◆ **WRITTEN TASK**
Which lines in the entries below contain the string "icon"? Pick out and copy each one, treating case as significant.

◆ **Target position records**
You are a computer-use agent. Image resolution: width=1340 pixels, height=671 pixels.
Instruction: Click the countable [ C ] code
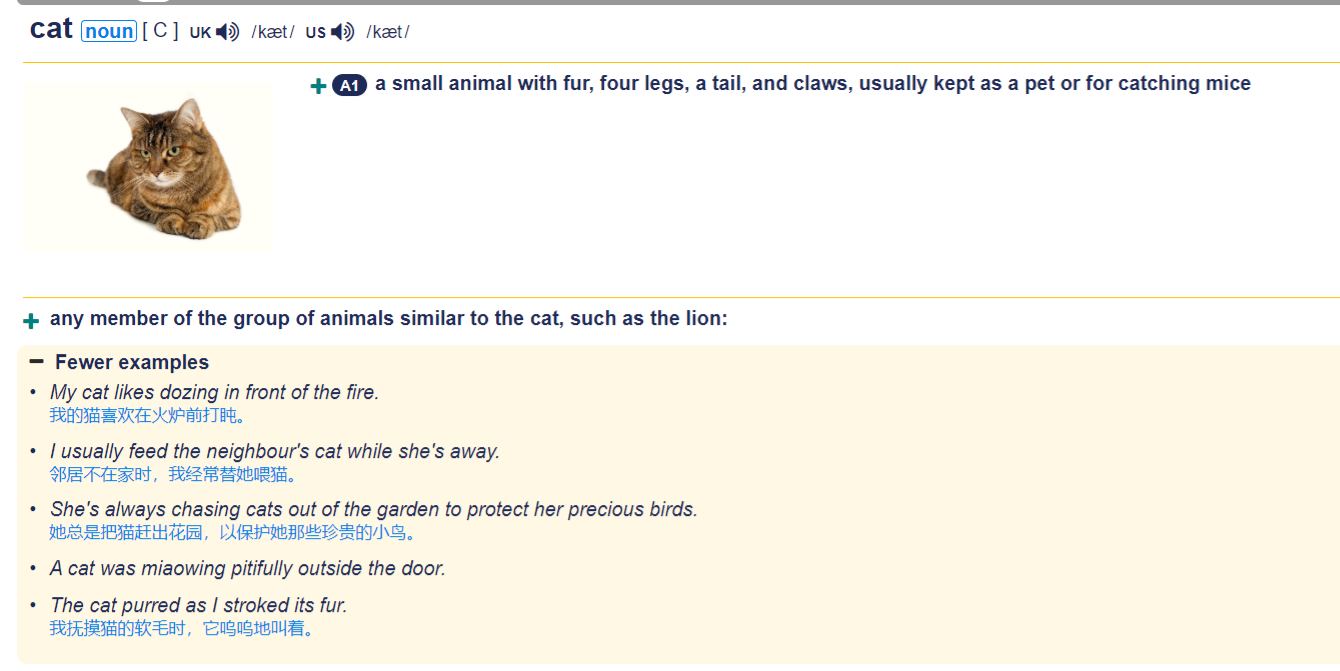point(160,31)
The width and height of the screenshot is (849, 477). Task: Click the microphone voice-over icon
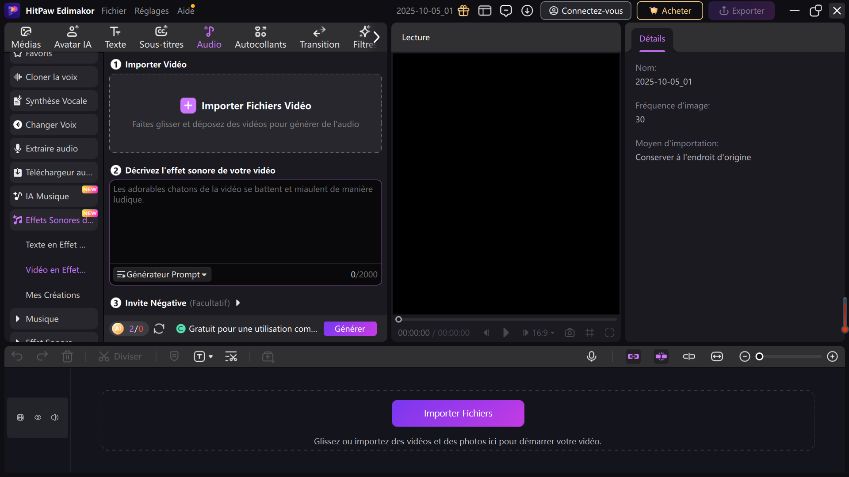592,356
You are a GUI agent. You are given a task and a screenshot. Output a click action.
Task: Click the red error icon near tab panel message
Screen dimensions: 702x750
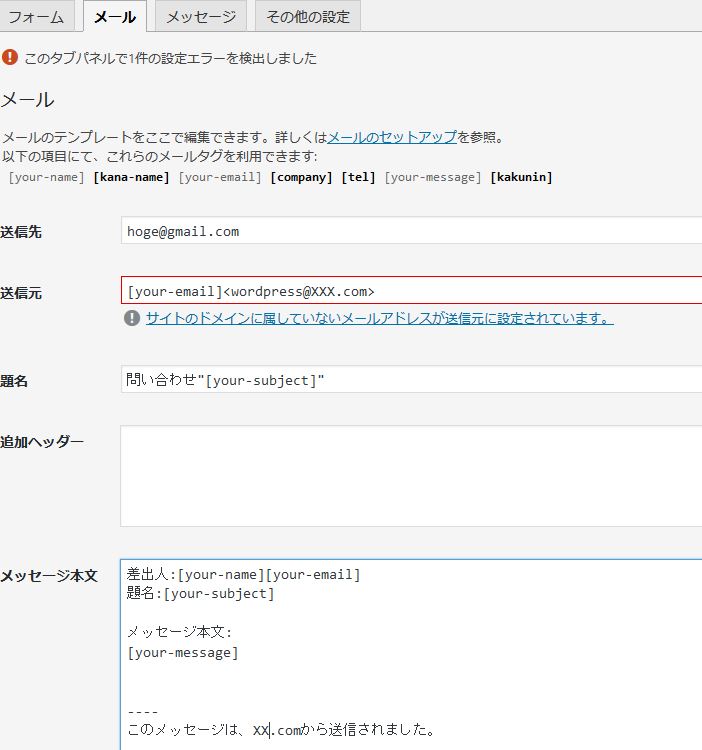[x=10, y=57]

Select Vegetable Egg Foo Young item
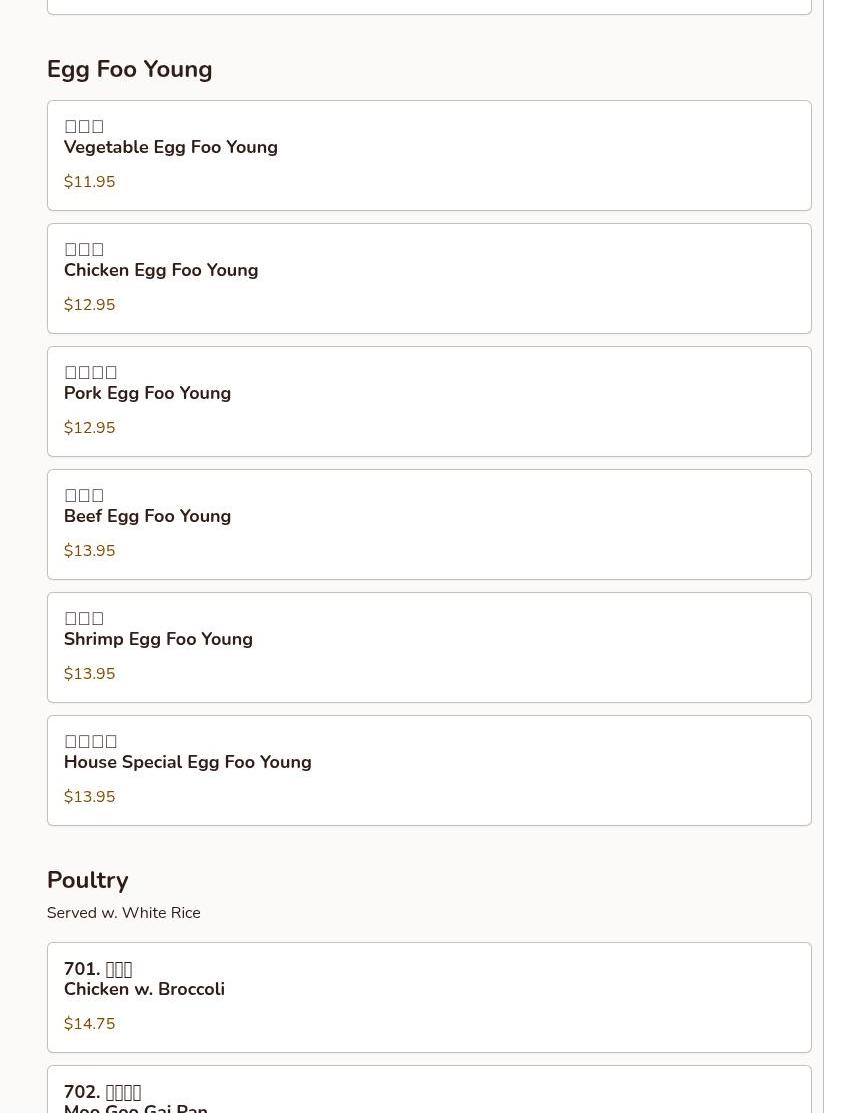pyautogui.click(x=171, y=148)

◆ **RESULT OF THE TASK**
The width and height of the screenshot is (849, 477). Task: Click the microphone voice-over icon
Task: Click the red error icon near tab panel message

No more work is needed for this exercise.